▸ EXERCISE INPUT:
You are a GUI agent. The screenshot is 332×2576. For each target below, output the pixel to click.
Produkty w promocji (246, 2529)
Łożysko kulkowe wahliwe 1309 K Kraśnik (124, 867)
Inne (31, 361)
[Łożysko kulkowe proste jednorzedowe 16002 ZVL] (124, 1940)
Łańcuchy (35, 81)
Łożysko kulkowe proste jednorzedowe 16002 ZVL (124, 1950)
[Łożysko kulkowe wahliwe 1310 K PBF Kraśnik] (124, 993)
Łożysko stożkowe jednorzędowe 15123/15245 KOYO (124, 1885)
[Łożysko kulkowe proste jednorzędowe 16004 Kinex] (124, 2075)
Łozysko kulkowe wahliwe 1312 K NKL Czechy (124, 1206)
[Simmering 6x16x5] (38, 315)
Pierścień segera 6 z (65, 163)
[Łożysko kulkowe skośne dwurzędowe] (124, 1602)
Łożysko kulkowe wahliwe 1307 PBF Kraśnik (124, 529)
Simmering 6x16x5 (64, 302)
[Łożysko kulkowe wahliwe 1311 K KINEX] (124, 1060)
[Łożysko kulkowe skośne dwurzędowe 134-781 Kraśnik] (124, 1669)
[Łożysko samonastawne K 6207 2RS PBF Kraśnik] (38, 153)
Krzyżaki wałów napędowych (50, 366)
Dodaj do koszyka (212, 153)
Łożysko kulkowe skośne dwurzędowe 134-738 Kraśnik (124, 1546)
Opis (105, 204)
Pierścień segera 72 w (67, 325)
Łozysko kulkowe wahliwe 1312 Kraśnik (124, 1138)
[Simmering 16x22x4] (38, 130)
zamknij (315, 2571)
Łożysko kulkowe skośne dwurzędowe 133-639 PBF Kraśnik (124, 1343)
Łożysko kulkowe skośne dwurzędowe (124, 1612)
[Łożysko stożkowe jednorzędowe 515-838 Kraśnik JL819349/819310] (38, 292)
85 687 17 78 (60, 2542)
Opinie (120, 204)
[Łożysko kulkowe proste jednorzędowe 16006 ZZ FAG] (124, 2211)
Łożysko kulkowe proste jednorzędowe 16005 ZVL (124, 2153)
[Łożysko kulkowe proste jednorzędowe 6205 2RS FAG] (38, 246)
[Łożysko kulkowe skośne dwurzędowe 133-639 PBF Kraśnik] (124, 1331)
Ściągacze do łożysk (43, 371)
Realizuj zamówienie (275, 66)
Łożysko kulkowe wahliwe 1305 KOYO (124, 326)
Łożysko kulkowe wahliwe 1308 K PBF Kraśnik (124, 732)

▸ YOUR OBJECTIVE:
Without altering a single character, write out every record above.

▸ TASK OUTPUT:
You are a GUI agent. The screenshot is 332×2576. For each target below, output the pixel to click.
Produkty w promocji (246, 2529)
Łożysko kulkowe wahliwe 1309 K Kraśnik (124, 867)
Inne (31, 361)
[Łożysko kulkowe proste jednorzedowe 16002 ZVL] (124, 1940)
Łańcuchy (35, 81)
Łożysko kulkowe proste jednorzedowe 16002 ZVL (124, 1950)
[Łożysko kulkowe wahliwe 1310 K PBF Kraśnik] (124, 993)
Łożysko stożkowe jednorzędowe 15123/15245 KOYO (124, 1885)
[Łożysko kulkowe proste jednorzędowe 16004 Kinex] (124, 2075)
Łozysko kulkowe wahliwe 1312 K NKL Czechy (124, 1206)
[Simmering 6x16x5] (38, 315)
Pierścień segera 6 z (65, 163)
[Łożysko kulkowe skośne dwurzędowe] (124, 1602)
Łożysko kulkowe wahliwe 1307 PBF Kraśnik (124, 529)
Simmering 6x16x5 (64, 302)
[Łożysko kulkowe wahliwe 1311 K KINEX] (124, 1060)
[Łożysko kulkowe skośne dwurzędowe 134-781 Kraśnik] (124, 1669)
[Łożysko samonastawne K 6207 2RS PBF Kraśnik] (38, 153)
Krzyżaki wałów napędowych (50, 366)
Dodaj do koszyka (212, 153)
Łożysko kulkowe skośne dwurzędowe 134-738 Kraśnik (124, 1546)
Opis (105, 204)
Pierścień segera 72 w (67, 325)
Łozysko kulkowe wahliwe 1312 Kraśnik (124, 1138)
[Simmering 16x22x4] (38, 130)
zamknij (315, 2571)
Łożysko kulkowe skośne dwurzędowe 133-639 PBF Kraśnik (124, 1343)
Łożysko kulkowe skośne dwurzędowe (124, 1612)
[Łożysko stożkowe jednorzędowe 515-838 Kraśnik JL819349/819310] (38, 292)
85 687 17 78 (60, 2542)
Opinie (120, 204)
[Łożysko kulkowe proste jednorzędowe 16006 ZZ FAG] (124, 2211)
Łożysko kulkowe proste jednorzędowe 16005 ZVL (124, 2153)
[Łożysko kulkowe proste jednorzędowe 6205 2RS FAG] (38, 246)
[Łożysko kulkowe skośne dwurzędowe 133-639 PBF Kraśnik] (124, 1331)
Ściągacze do łożysk (43, 371)
Realizuj zamówienie (275, 66)
Łożysko kulkowe wahliwe 1305 KOYO (124, 326)
Łożysko kulkowe wahliwe 1308 K PBF Kraśnik (124, 732)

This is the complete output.